▶ TASK DETAILS:
Retype the material below without any change, from the line that contains "Open the three-dot" to the line that contains "[x=67, y=43]", including both of those lines.

▶ PROVIDED DATA:

## Start

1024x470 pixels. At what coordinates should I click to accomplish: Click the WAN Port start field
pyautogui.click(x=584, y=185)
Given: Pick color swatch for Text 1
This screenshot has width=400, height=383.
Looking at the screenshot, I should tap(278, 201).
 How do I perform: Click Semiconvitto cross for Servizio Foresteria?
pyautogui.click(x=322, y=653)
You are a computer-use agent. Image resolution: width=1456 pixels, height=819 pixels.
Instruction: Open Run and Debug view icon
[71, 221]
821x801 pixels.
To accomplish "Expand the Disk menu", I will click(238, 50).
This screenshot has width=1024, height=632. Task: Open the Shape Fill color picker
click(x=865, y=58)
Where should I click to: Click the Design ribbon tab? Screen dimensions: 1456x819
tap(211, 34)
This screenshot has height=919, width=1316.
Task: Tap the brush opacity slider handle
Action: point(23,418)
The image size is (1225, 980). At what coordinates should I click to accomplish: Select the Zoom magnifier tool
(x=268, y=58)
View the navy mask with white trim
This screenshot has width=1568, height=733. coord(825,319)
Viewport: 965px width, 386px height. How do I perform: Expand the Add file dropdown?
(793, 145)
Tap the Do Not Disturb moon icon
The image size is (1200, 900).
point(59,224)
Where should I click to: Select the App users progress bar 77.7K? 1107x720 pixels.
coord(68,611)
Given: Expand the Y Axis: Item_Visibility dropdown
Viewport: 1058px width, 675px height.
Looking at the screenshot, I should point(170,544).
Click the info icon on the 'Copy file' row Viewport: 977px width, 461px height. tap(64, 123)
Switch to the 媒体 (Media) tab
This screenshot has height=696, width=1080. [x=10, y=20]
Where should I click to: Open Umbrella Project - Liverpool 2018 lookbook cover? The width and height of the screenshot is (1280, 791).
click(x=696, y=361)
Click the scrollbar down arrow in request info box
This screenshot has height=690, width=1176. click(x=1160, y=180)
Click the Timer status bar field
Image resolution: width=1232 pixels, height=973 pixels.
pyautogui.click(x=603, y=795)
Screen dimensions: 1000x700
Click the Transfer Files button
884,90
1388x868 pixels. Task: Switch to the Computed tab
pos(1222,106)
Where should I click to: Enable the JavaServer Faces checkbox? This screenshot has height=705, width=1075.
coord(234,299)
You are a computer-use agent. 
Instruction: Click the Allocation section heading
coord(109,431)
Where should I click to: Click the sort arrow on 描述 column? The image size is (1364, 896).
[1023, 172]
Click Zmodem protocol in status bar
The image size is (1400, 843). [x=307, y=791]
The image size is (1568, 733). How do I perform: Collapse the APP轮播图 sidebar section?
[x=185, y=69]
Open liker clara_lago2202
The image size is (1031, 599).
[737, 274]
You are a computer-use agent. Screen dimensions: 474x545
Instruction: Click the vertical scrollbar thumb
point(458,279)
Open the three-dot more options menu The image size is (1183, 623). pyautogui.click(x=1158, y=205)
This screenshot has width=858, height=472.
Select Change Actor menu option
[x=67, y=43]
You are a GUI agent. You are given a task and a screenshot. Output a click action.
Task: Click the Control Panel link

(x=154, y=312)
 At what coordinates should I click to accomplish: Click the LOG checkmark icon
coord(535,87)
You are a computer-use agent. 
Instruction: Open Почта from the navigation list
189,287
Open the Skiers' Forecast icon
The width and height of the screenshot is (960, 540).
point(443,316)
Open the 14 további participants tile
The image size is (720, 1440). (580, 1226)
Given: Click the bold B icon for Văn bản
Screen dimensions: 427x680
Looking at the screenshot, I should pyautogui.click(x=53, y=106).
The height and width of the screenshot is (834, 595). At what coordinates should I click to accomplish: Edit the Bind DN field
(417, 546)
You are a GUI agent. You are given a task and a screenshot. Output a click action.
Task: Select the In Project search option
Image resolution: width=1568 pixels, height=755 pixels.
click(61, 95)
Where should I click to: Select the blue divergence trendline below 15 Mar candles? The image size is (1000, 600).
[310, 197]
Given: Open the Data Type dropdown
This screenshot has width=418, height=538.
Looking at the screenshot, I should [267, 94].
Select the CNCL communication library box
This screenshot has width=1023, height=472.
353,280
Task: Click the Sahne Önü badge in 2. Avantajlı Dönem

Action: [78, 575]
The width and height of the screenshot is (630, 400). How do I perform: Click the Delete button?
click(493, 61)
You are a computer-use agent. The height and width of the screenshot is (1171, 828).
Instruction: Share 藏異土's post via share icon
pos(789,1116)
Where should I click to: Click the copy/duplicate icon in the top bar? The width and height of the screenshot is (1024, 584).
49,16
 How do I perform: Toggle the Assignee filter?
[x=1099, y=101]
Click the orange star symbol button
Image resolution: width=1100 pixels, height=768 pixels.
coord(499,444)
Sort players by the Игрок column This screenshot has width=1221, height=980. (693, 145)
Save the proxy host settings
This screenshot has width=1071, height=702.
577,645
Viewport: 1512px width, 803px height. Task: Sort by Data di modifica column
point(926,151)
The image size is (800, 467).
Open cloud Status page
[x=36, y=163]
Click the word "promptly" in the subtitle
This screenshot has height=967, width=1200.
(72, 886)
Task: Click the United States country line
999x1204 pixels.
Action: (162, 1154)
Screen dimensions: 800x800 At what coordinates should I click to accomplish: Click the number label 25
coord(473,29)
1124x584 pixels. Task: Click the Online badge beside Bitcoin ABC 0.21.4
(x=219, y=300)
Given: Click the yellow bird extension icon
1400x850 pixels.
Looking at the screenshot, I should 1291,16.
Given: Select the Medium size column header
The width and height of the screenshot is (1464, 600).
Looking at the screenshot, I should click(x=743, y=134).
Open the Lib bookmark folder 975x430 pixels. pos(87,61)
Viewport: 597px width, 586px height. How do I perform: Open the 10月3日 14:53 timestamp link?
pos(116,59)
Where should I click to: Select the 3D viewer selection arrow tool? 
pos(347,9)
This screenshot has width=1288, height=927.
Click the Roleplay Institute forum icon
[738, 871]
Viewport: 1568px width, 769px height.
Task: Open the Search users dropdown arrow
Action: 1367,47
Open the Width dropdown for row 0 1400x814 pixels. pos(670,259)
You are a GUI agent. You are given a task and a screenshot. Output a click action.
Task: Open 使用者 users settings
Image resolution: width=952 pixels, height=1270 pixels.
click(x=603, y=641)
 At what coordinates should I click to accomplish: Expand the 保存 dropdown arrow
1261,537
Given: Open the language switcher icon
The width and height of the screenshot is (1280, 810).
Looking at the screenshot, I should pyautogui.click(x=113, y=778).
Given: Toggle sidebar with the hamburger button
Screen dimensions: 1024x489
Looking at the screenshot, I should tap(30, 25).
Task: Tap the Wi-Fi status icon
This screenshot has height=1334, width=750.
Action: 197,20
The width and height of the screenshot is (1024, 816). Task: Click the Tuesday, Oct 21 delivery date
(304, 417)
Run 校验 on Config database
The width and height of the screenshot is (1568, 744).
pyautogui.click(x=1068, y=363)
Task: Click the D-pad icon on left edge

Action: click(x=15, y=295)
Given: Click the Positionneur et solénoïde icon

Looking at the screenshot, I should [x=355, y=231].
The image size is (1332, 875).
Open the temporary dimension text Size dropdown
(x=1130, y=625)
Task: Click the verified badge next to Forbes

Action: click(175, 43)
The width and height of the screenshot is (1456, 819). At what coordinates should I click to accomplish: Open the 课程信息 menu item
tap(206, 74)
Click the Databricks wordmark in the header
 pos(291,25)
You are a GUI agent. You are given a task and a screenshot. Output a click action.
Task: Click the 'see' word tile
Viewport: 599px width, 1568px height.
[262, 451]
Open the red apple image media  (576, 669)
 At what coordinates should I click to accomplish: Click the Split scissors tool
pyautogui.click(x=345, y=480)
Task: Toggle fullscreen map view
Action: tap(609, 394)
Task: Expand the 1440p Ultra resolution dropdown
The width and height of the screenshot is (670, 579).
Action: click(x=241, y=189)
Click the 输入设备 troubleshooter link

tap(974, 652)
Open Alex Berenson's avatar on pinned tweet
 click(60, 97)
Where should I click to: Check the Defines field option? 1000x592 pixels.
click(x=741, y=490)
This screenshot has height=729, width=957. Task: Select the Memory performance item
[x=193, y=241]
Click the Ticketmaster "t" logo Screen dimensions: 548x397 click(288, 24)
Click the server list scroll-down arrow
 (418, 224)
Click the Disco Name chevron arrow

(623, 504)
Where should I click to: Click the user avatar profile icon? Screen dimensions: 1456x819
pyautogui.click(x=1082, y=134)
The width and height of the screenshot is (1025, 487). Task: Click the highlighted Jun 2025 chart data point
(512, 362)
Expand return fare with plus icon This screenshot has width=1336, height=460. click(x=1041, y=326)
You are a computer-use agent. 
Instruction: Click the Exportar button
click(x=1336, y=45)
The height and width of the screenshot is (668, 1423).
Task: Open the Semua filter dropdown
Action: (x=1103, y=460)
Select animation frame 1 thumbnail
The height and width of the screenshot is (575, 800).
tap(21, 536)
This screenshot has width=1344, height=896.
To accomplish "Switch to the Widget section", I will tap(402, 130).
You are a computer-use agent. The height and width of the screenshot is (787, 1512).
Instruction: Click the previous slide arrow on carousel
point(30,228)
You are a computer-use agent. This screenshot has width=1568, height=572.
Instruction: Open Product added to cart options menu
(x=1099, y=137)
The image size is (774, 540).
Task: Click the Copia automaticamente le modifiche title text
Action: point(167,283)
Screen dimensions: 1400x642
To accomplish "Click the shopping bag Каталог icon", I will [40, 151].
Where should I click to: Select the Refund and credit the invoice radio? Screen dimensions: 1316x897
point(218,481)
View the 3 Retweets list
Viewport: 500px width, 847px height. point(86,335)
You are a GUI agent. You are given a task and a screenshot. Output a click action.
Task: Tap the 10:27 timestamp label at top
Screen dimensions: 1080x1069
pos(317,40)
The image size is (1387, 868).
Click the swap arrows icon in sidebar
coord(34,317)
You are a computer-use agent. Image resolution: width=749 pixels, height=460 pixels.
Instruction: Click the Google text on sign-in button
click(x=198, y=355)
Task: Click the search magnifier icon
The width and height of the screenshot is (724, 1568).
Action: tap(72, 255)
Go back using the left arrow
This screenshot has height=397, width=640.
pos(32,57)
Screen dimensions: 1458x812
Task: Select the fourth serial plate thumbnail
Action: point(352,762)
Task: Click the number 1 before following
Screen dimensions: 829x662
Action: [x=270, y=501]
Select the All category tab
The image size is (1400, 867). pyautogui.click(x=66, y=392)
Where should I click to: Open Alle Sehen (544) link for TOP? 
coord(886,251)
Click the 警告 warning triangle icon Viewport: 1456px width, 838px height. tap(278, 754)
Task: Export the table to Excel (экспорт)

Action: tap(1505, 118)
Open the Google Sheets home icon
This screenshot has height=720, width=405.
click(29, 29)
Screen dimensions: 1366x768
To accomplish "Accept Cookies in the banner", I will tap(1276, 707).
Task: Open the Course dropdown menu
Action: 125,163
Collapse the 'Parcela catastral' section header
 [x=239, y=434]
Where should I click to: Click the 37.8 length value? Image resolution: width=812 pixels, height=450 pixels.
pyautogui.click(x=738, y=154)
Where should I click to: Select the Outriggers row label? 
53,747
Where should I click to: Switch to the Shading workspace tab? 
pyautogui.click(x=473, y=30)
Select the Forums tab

## End

▶ TASK ANSWER:
Open the three-dot more options menu The image size is (1183, 623). pyautogui.click(x=1158, y=205)
This screenshot has width=858, height=472.
Select Change Actor menu option
[x=67, y=43]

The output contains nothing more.